J Biol Chem. 2011 Feb 11;286(6):4098-106. doi: 10.1074/jbc.M110.147371. Epub 2010 Nov 19.
- PubMed ID
- 21097510 [ View in PubMed]
- Abstract
Heightened DJ-1 (Park7) expression is associated with a reduction in chemotherapeutic-induced cell death and poor prognosis in several cancers, whereas the loss of DJ-1 function is found in a subgroup of Parkinson disease associated with neuronal death. This study describes a novel pathway by which DJ-1 modulates cell survival. Mass spectrometry shows that DJ-1 interacts with BBS1, CLCF1, MTREF, and Cezanne/OTUD7B/Za20d1. Among these, Cezanne is a known deubiquitination enzyme that inhibits NF-kappaB activity. DJ-1/Cezanne interaction is confirmed by co-immunoprecipitation of overexpressed and endogenous proteins, maps to the amino-terminal 70 residues of DJ-1, and leads to the inhibition of the deubiquitinating activity of Cezanne. Microarray profiling of shRNA-transduced cells shows that DJ-1 and Cezanne regulate IL-8 and ICAM-1 expression in opposing directions. Similarly, DJ-1 enhances NF-kappaB nuclear translocation and cell survival, whereas Cezanne reduces these outcomes. Analysis of mouse Park7(-/-) primary cells confirms the regulation of ICAM-1 by DJ-1 and Cezanne.
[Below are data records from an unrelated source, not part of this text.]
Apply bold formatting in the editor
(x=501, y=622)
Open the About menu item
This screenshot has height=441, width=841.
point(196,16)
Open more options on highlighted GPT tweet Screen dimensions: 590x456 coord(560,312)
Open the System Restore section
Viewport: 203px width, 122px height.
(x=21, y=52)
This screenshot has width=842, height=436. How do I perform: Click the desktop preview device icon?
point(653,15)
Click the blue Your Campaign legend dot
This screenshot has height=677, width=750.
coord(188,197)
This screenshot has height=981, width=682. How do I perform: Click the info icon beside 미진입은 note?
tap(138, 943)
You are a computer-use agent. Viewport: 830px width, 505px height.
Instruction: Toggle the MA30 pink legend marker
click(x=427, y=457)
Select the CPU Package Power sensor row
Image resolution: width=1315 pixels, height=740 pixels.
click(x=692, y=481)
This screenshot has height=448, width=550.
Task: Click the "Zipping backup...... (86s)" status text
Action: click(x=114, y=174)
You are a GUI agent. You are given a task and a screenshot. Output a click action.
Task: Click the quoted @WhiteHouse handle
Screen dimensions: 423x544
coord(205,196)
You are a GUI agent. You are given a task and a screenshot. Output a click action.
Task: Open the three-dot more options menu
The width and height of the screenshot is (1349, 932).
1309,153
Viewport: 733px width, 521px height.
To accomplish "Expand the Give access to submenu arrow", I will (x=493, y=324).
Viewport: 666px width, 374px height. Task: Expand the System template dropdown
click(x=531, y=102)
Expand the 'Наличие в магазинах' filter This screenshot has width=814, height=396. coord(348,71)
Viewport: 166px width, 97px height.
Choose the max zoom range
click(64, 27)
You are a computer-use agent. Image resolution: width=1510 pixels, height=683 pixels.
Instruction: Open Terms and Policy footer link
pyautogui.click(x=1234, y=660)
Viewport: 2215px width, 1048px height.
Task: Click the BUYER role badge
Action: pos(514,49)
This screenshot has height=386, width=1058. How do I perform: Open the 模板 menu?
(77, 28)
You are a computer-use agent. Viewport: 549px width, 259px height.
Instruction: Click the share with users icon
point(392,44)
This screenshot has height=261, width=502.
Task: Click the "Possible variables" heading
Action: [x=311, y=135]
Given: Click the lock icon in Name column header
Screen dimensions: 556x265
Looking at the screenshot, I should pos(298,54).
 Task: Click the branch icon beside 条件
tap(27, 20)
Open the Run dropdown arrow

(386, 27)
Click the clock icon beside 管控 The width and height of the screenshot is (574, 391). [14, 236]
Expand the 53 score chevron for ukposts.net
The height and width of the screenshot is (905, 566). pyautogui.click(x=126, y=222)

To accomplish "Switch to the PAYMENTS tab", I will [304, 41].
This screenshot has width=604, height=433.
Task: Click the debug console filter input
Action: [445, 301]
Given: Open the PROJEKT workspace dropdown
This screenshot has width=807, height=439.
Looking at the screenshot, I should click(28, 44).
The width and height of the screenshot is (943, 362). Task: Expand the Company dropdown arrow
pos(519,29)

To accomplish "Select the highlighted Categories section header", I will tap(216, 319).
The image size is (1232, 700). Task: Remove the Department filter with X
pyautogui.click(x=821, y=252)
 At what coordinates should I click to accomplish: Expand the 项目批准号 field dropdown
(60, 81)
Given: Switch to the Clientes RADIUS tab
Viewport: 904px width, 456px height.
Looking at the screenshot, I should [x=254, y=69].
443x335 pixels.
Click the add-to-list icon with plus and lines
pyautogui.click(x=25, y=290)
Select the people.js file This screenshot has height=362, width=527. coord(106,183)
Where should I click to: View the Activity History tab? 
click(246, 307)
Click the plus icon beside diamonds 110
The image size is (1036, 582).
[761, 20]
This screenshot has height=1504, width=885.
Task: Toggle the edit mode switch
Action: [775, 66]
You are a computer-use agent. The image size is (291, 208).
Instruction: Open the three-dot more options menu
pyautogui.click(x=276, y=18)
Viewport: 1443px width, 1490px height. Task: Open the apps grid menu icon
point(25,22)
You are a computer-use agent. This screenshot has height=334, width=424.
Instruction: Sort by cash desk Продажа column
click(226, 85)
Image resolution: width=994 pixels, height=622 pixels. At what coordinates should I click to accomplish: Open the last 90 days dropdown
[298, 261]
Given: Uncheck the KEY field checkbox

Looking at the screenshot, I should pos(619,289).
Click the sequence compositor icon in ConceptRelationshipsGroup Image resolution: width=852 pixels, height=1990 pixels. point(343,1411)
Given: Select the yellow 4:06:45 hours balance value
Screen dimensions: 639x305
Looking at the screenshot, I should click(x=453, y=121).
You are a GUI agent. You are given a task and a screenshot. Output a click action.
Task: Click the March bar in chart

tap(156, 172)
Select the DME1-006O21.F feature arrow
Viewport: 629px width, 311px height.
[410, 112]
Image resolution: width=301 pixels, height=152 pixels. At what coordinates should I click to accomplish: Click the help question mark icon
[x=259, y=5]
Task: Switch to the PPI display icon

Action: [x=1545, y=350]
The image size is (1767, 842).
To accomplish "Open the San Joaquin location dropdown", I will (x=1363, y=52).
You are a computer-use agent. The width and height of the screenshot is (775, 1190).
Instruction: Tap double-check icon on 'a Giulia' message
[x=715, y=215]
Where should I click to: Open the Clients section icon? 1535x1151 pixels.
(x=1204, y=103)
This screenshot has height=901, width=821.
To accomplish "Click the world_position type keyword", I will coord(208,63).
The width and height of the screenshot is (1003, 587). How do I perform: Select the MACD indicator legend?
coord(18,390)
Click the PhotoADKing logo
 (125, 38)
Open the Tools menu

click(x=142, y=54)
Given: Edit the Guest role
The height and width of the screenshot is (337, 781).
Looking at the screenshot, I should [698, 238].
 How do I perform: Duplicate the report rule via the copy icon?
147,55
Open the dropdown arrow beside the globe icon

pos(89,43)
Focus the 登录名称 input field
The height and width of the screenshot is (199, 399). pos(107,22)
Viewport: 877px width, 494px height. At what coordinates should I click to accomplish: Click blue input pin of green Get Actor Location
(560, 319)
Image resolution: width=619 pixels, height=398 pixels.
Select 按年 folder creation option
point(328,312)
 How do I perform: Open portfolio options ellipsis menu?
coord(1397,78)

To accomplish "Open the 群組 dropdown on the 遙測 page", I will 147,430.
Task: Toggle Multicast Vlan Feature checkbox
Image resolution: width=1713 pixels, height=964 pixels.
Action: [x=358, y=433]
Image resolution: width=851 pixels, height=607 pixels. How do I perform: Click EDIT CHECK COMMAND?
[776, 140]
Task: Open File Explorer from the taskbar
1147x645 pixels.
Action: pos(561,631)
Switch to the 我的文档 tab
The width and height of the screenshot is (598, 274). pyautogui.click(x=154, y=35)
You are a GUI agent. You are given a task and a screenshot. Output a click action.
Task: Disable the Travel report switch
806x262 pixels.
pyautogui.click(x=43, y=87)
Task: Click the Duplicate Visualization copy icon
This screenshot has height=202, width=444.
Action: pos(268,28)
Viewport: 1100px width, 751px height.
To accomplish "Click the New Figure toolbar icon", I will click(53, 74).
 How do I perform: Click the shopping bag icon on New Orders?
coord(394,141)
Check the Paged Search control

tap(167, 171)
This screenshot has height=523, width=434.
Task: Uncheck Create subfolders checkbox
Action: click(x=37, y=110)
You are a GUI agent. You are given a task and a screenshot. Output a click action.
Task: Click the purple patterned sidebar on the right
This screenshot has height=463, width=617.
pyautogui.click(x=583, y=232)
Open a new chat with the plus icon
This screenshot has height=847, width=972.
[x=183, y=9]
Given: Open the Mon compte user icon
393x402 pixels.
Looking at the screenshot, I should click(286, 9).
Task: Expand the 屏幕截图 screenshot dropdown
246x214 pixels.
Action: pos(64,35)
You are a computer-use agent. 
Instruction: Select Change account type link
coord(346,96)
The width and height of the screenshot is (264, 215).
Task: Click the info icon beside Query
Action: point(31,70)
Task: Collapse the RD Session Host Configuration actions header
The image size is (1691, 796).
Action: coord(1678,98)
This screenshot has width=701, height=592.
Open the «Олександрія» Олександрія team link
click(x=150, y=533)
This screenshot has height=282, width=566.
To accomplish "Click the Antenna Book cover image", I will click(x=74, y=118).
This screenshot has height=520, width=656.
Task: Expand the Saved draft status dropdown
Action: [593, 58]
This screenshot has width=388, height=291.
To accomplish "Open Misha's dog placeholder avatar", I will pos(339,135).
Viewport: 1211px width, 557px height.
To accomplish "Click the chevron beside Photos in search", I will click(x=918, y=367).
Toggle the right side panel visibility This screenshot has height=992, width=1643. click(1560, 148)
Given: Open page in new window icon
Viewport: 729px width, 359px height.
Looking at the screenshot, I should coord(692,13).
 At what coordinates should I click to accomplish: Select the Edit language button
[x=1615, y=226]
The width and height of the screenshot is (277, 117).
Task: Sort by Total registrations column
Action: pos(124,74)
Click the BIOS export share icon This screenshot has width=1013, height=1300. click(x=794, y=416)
As NF-kappaB is important in cellular survival and transformation, IL-8 functions as an angiogenic factor and pro-survival signal, and ICAM-1 has been implicated in tumor progression, invasion, and metastasis; these data provide an additional modality by which DJ-1 controls cell survival and possibly tumor progression via interaction with Cezanne.